Evaluating Meilisearch

Review

In the thread where we first discussed trying out Meilisearch (Is Meilisearch a viable upgrade alternative to OpenSearch?), I wrote the following:

With another followup message:

Now that Redwood is set to release on Monday, and others seem to be interested in using Meilisearch for more things, now is as good a time as any to have that discussion.

As far as I know, the big drawback that’s been identified so far (by @blarghmatey) is lack of high availability (HA) support outside of their cloud hosted service:

@braden covers some of the nuances of Meilisearch and HA support here:

As far as I’ve seen, the HA situation remains unchanged since it was last discussed in that thread.


Next Steps

@braden (and anyone else who has used Meilisearch, on platform or off): Could you please summarize your development experience with Meilisearch?

Site operators: Is anyone planning to turn this feature on when Redwood releases? Have you been testing with it already? Please comment here with your operational experiences, or let us know if you plan to run it soon and are willing to provide feedback then. If you have thoughts around high availability, please add those as well.

Thanks folks.

3 Likes

For more on the rationale to experiment with Meilisearch, please see the architecture decision record for it.

Hey!

I used meillisearch a while back when developing a product catalog for a website I was working on. My implementation used strapi as an integrating CMS and digitalocean to host the instance of meillisearch. All things seemed quite straightforward, their documentation is pretty good and their user interface for testing seems to be quite helpful.

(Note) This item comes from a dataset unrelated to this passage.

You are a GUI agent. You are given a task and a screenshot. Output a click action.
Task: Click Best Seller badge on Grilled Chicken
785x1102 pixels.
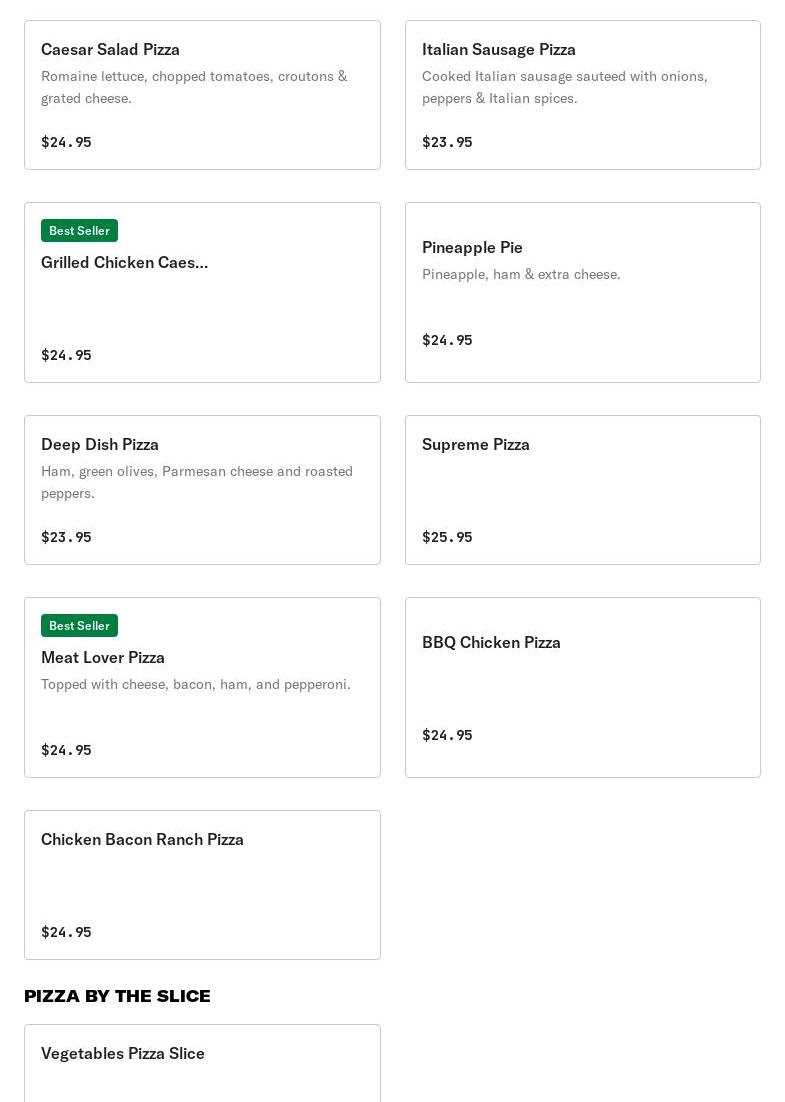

I really liked their typo tolerance, searchable fields and field priority options, though I was not a fan of the complex nature of their filtering calls. Overall, great choice to add to the platform and I look forward to the implementation.

1 Like

I’ve been following the progress from Braden on the Meilisearch front and we have been having a few discussions in the large instances WG.

As an experiment I decided to run the indexing of the courses in one of our larger installations. We have around 40k courses, so I started testing. That instance is running on an old version of Open edX (nutmeg), so I had to hack a backport of the original Braden’s PR.

Initially I noticed that I couldn’t start the Indexing in our instance, we identified the problem and Braden landed the fix recently.

After that I just let the job run, the whole thing takes several days to go through all the 40k (it still hasn’t finished). It had indexed around 800k blocks for 8k~ courses.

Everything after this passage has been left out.